PROVIDED RECORDS>

■ ■ ■ ■ ■ ■ ■

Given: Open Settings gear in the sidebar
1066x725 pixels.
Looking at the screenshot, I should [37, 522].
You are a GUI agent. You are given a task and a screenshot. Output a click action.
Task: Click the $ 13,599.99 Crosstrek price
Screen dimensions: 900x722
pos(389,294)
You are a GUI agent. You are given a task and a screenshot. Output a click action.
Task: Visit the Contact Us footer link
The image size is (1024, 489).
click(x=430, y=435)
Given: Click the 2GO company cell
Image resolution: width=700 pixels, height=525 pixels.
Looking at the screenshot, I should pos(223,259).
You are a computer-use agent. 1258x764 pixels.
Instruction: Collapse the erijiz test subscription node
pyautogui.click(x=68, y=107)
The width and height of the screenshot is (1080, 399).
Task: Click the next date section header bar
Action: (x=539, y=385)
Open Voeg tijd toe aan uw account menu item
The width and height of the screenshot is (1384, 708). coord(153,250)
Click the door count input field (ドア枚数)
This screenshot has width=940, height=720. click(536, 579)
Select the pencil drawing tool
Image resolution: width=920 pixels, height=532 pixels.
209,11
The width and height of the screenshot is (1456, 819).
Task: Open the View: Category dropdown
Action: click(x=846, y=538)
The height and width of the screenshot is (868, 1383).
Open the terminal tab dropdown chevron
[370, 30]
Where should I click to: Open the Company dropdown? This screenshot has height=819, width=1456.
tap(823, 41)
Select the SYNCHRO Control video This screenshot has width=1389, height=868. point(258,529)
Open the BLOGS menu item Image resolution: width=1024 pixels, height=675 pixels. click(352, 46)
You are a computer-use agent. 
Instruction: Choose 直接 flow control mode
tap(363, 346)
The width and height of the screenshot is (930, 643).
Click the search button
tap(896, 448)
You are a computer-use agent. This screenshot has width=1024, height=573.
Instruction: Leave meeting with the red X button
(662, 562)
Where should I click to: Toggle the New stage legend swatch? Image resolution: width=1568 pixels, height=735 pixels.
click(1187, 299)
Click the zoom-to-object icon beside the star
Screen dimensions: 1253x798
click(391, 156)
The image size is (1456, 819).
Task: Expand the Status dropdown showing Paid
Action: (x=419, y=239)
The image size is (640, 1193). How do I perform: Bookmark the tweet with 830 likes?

■ ■ ■ ■ ■ ■ ■

PROBLEM DESCRIPTION> Reproduce all of the data above verbatim, from the first line to the last.

TASK RESPONSE>
Given: Open Settings gear in the sidebar
1066x725 pixels.
Looking at the screenshot, I should [37, 522].
You are a GUI agent. You are given a task and a screenshot. Output a click action.
Task: Click the $ 13,599.99 Crosstrek price
Screen dimensions: 900x722
pos(389,294)
You are a GUI agent. You are given a task and a screenshot. Output a click action.
Task: Visit the Contact Us footer link
The image size is (1024, 489).
click(x=430, y=435)
Given: Click the 2GO company cell
Image resolution: width=700 pixels, height=525 pixels.
Looking at the screenshot, I should pos(223,259).
You are a computer-use agent. 1258x764 pixels.
Instruction: Collapse the erijiz test subscription node
pyautogui.click(x=68, y=107)
The width and height of the screenshot is (1080, 399).
Task: Click the next date section header bar
Action: (x=539, y=385)
Open Voeg tijd toe aan uw account menu item
The width and height of the screenshot is (1384, 708). coord(153,250)
Click the door count input field (ドア枚数)
This screenshot has width=940, height=720. click(536, 579)
Select the pencil drawing tool
Image resolution: width=920 pixels, height=532 pixels.
209,11
The width and height of the screenshot is (1456, 819).
Task: Open the View: Category dropdown
Action: click(x=846, y=538)
The height and width of the screenshot is (868, 1383).
Open the terminal tab dropdown chevron
[370, 30]
Where should I click to: Open the Company dropdown? This screenshot has height=819, width=1456.
tap(823, 41)
Select the SYNCHRO Control video This screenshot has width=1389, height=868. point(258,529)
Open the BLOGS menu item Image resolution: width=1024 pixels, height=675 pixels. click(352, 46)
You are a computer-use agent. 
Instruction: Choose 直接 flow control mode
tap(363, 346)
The width and height of the screenshot is (930, 643).
Click the search button
tap(896, 448)
You are a computer-use agent. This screenshot has width=1024, height=573.
Instruction: Leave meeting with the red X button
(662, 562)
Where should I click to: Toggle the New stage legend swatch? Image resolution: width=1568 pixels, height=735 pixels.
click(1187, 299)
Click the zoom-to-object icon beside the star
Screen dimensions: 1253x798
click(391, 156)
The image size is (1456, 819).
Task: Expand the Status dropdown showing Paid
Action: (x=419, y=239)
The image size is (640, 1193). How do I perform: Bookmark the tweet with 830 likes?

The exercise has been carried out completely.